What this task involves: Look through the material for lines with the word "every", and copy each one.

Task material:

_ _ _ _

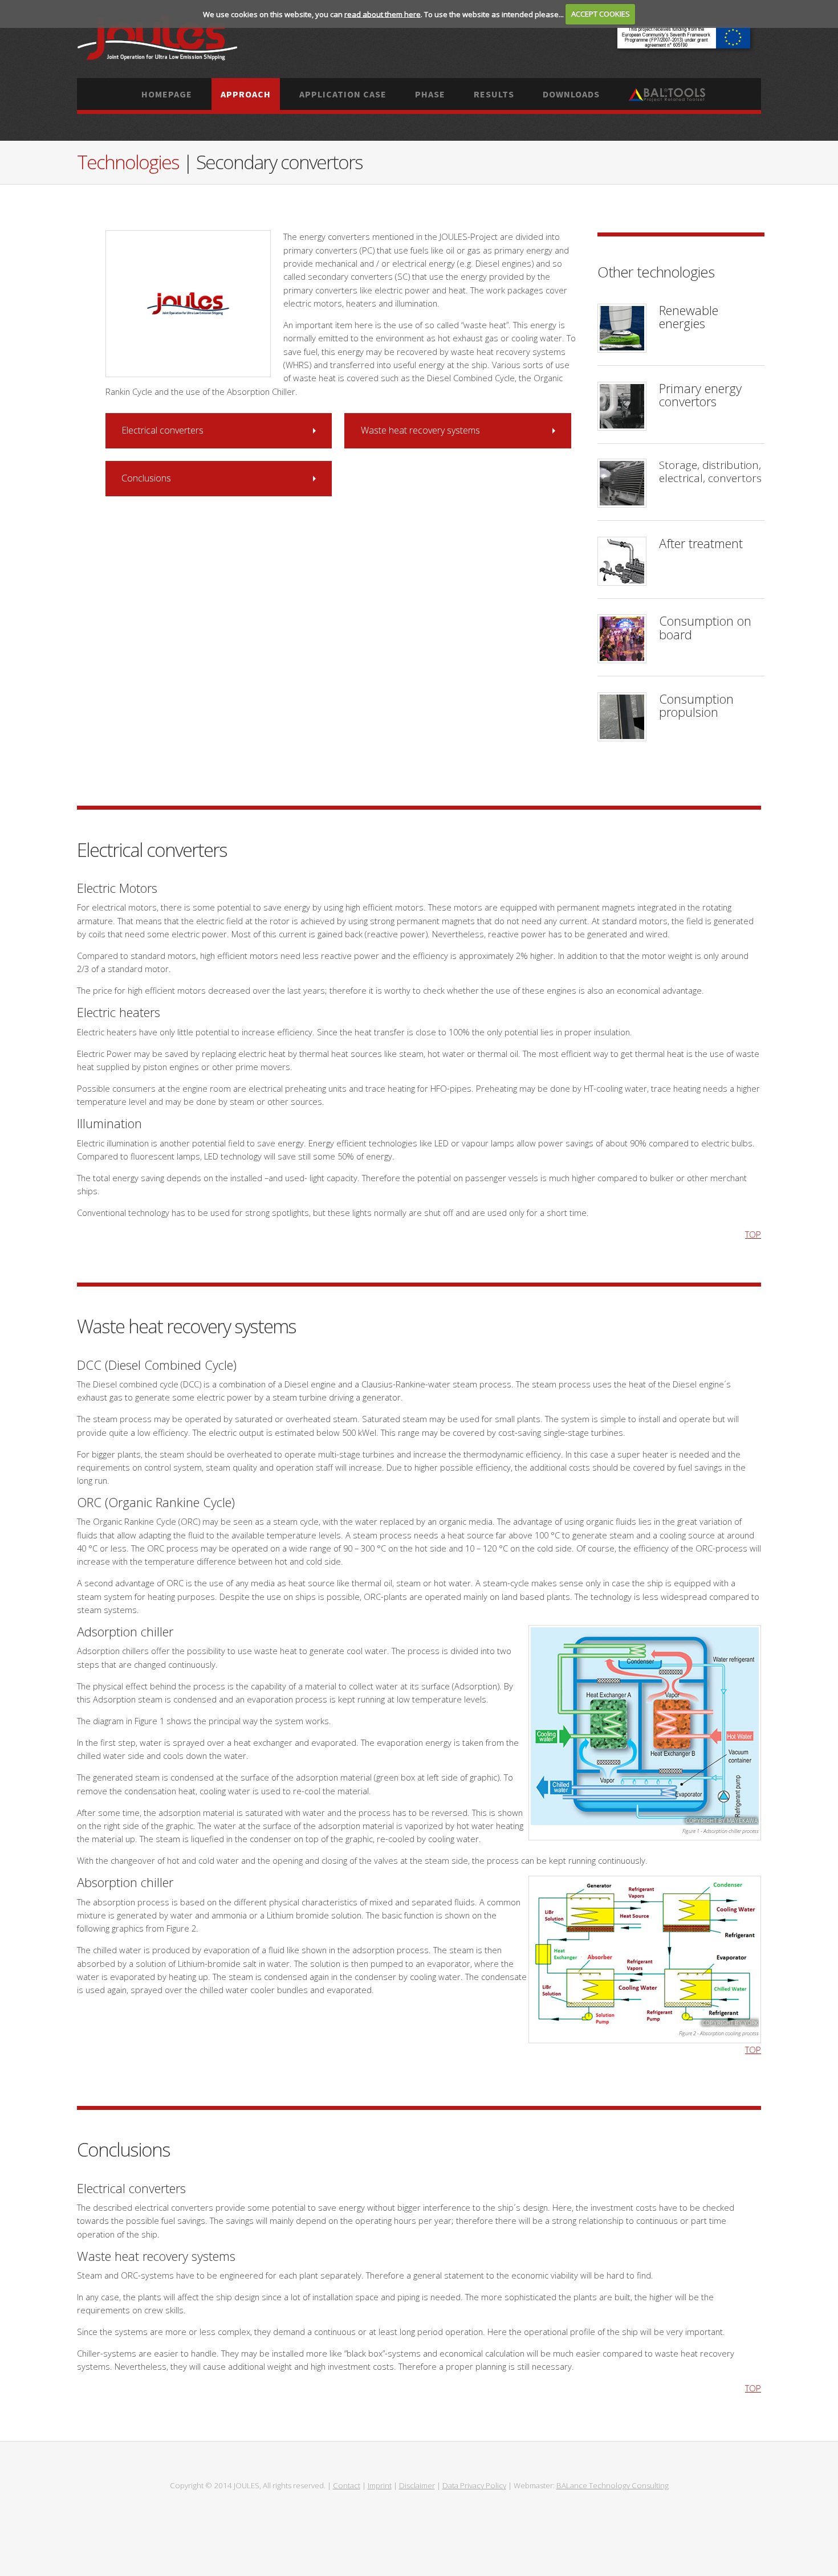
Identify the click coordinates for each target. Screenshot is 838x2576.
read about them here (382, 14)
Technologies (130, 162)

_ _ _ _

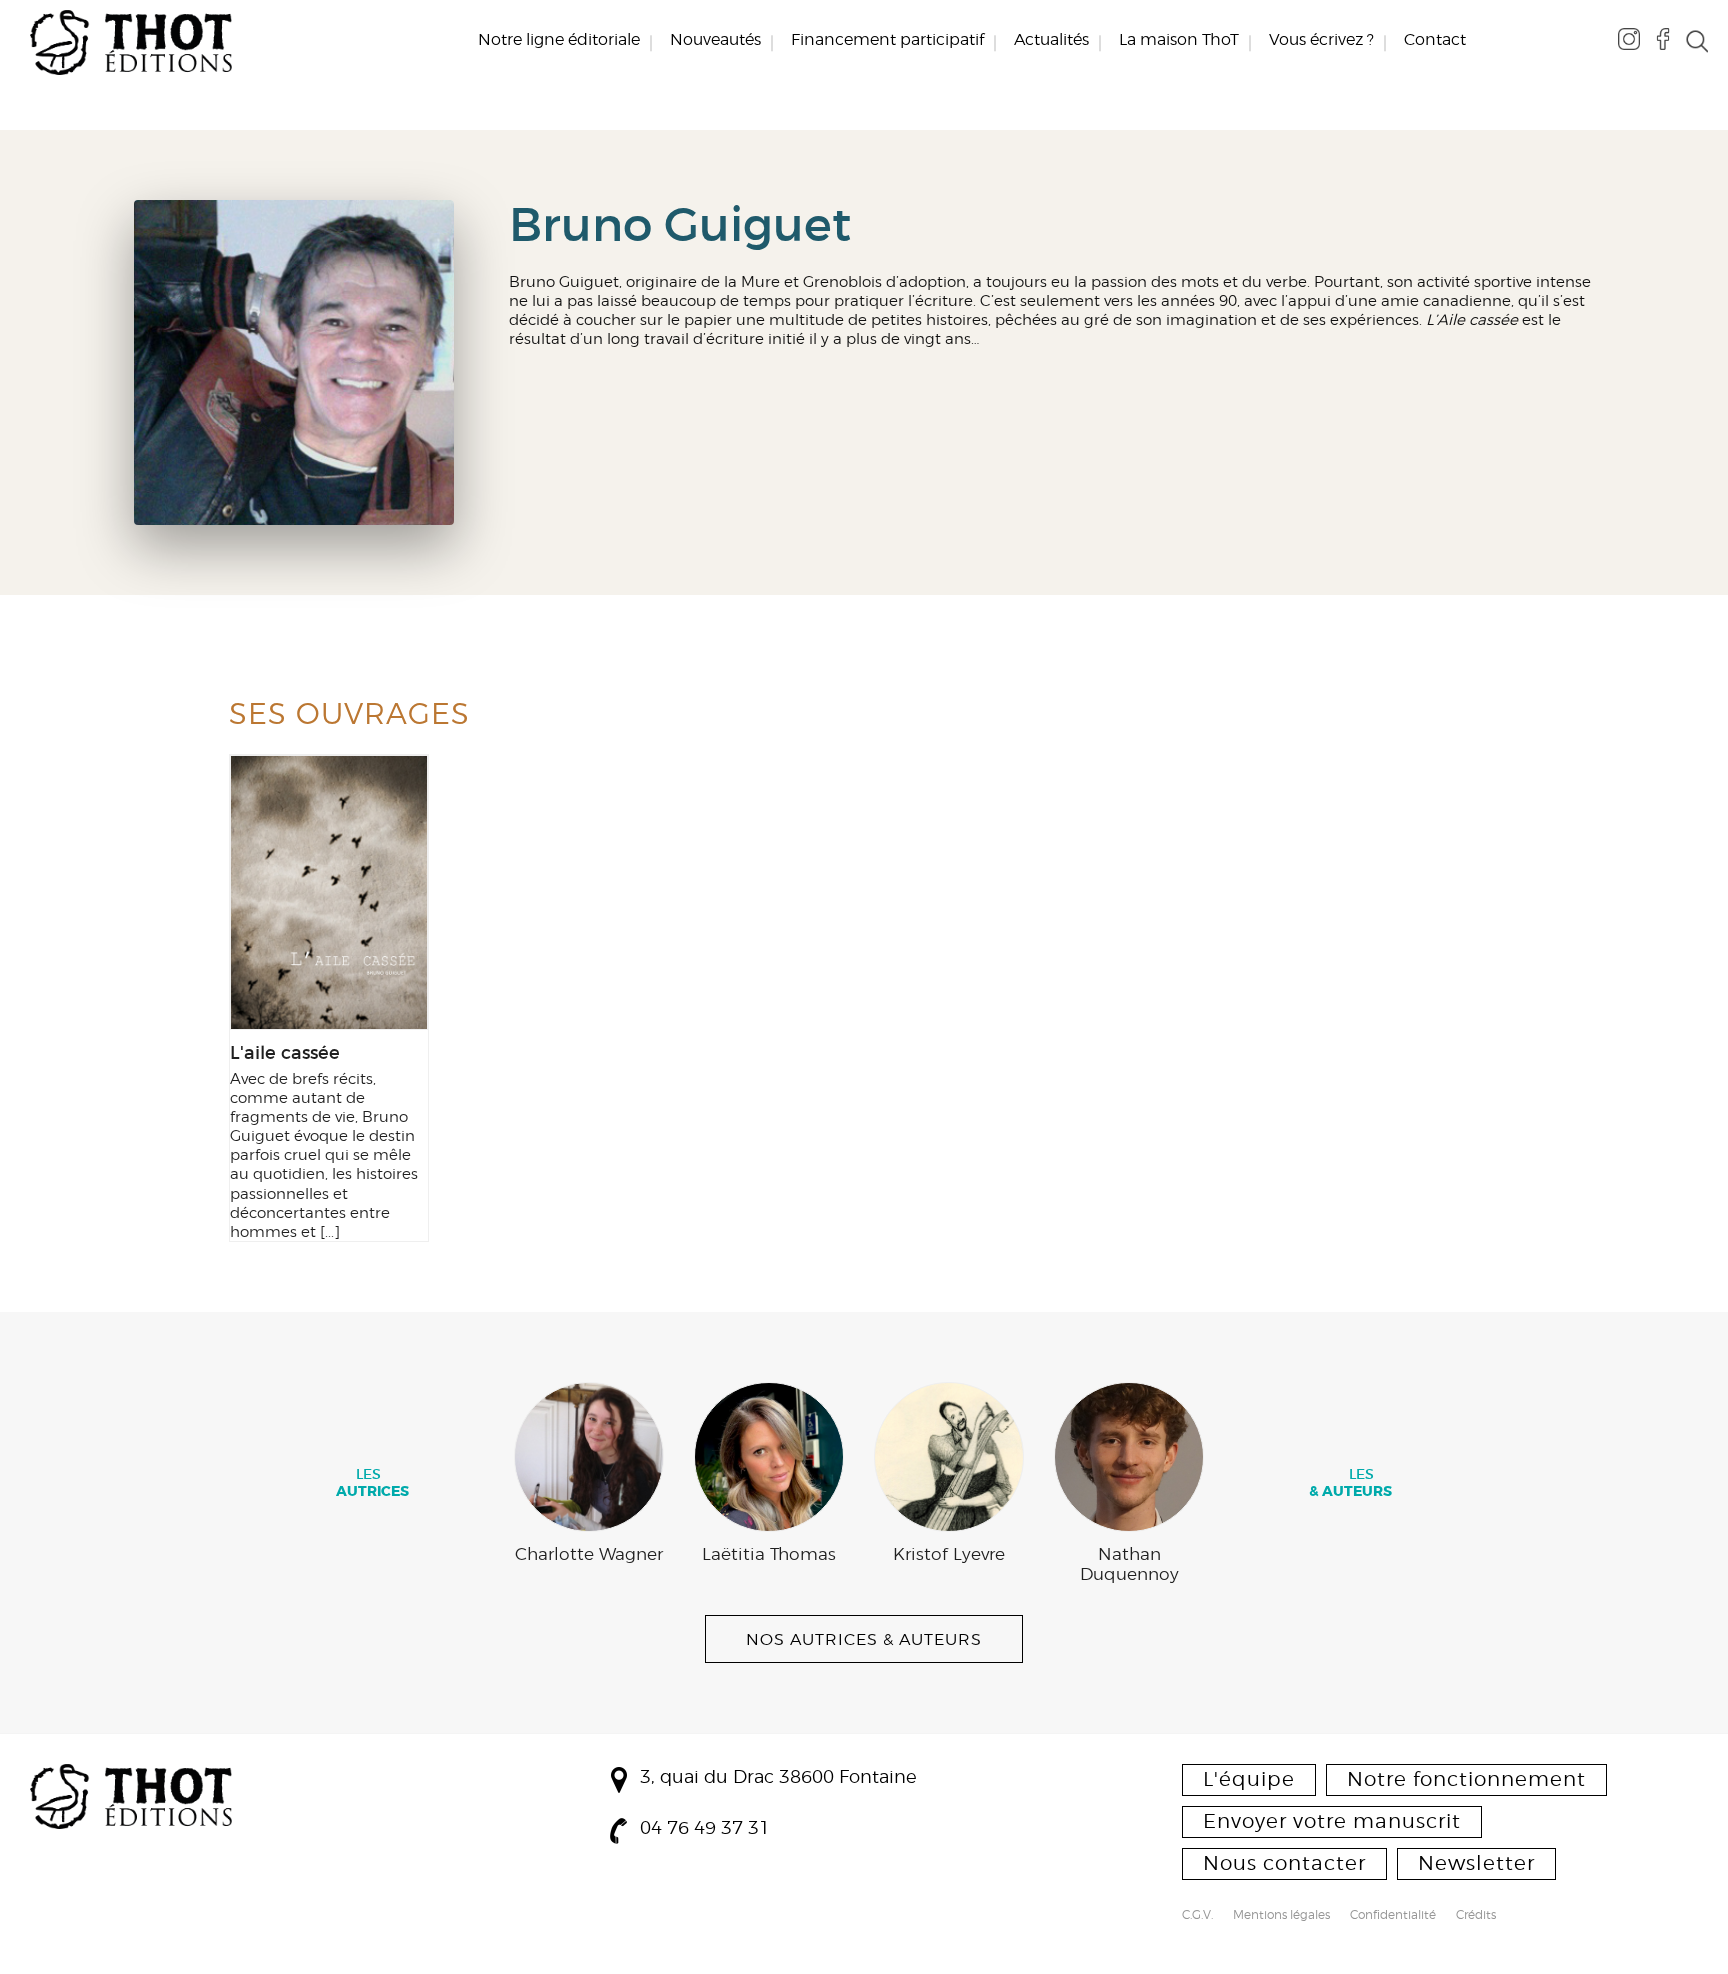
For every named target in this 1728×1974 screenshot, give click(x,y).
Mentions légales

_ _ _ _

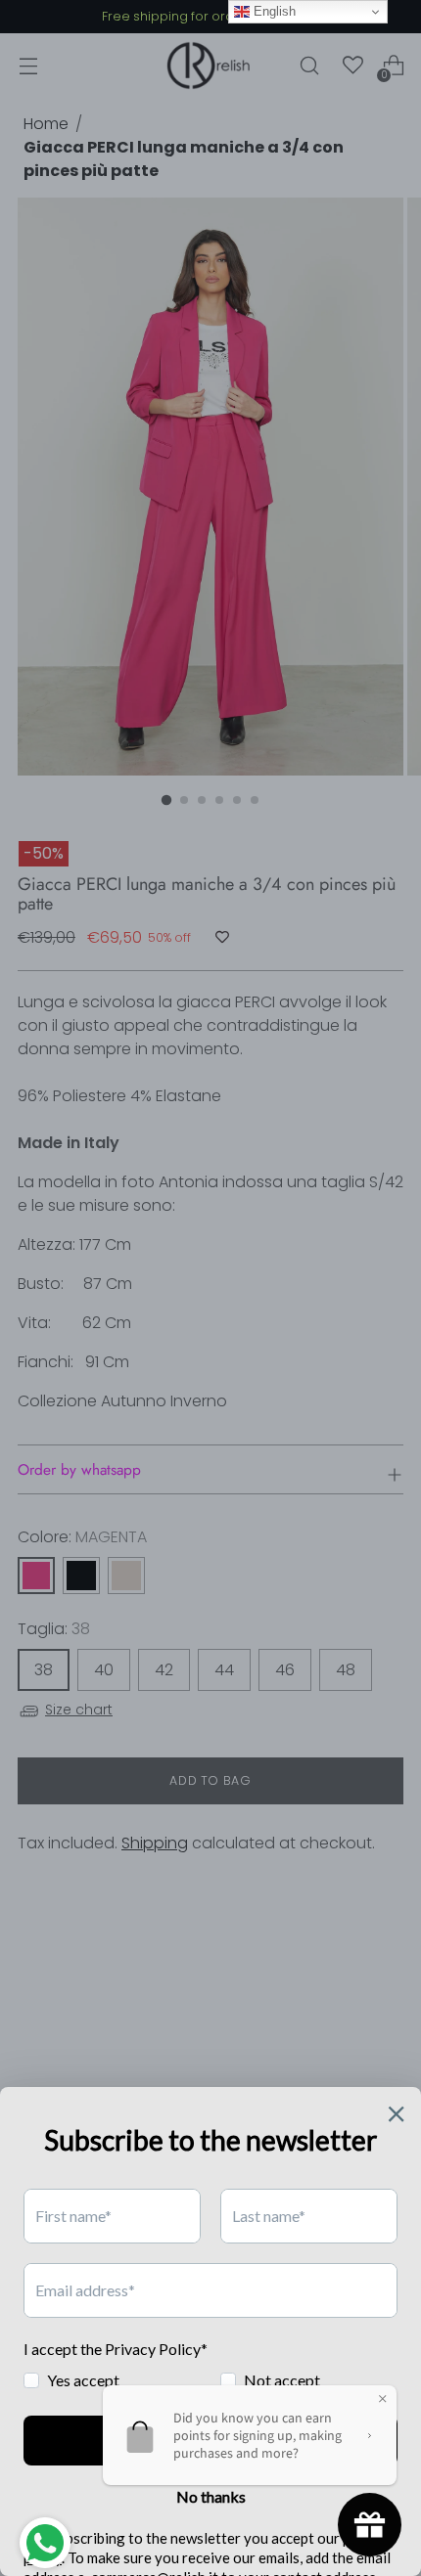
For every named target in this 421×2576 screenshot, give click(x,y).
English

_ _ _ _

Result:
For every named target in this 1728×1974 screenshot, give click(x,y).
For every named target in this 421×2576 screenshot, give click(x,y).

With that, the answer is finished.